C’était ici, c’était ailleurs, c’était autrefois, c’était maintenant. C’était comme d’être parvenu à l’extrémité du monde avec la langue d’une péninsule plongeant dans le bouillonnement des eaux. On en voyait l’infini flottement mais on n’en pouvait discerner la géographie, en décrire ne serait-ce que l’illisible fuite dans une manière de troublant questionnement. Tout se dissolvant à même sa parution. On tendait le bras, on dépliait la corolle de sa main et ne s’y révélaient qu’une pluie d’écume, l’envol d’une colombe dans le jour boréal. Tout était dans la pliure, dans l’enroulement sur soi, dans l’atténuation de la lumière, dans le dénuement d’une couleur cendrée proférant à demi-mots l’incertitude d’être. Dans cette clarté floconneuse tissée de cendres et d’ennui comment eût-on pu s’illustrer soi-même autrement que dans l’hésitation à paraître ? Jamais on n’était allés à l’extrême pointe de son corps, là où la granulation de chair devient si fluide qu’on ne s’appartient plus vraiment. Versement de notre jarre intime dans le fleuve mondain sans que s’annonce la moindre distinction. Sentiment profond, mais ineffable, mais indicible, d’être le vol gris de l’oiseau dans la rafale qui le dessine, d’être la valve rainurée de la coquille que visite l’eau de l’océan, la feuille que porte la brise entre ses lèvres adoucies. C’est si étrange de ne plus s’appartenir que dans le filin d’une idée qui nous rattache à l’exister dans la nuance, l’approche, l’essai de coïncider avec quelque chose, fût-ce la discrétion de l’étoile de rosée dans la faille bleue de l’aube.

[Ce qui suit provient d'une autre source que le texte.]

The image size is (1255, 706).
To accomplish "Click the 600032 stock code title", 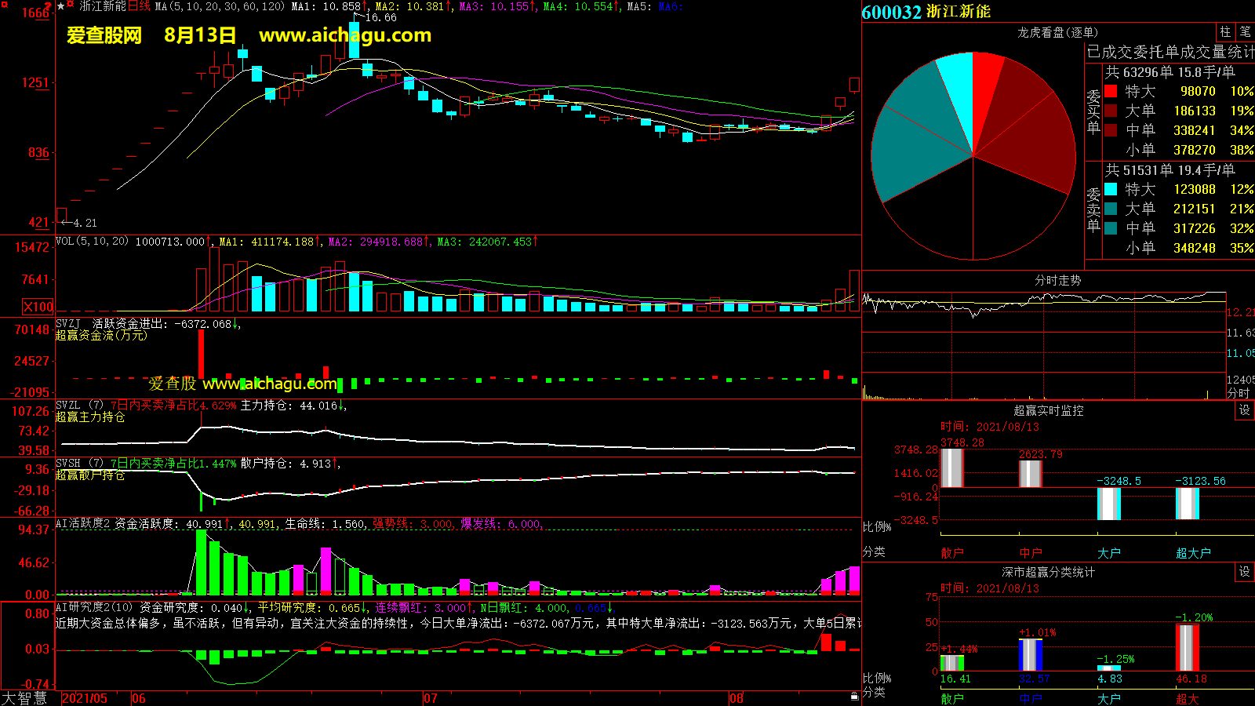I will [891, 12].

On est là, sur la pointe des pieds, on s’essaie à un entrechat, on avance sur le cercle de l’exister cherchant à deviner le secret de sa chorégraphie, à percevoir sa petite musique venue de si loin qu’elle s’ourle de silence et nous incline à n’être qu’énigme, simple molécule abritée dans le creux d’une spirale.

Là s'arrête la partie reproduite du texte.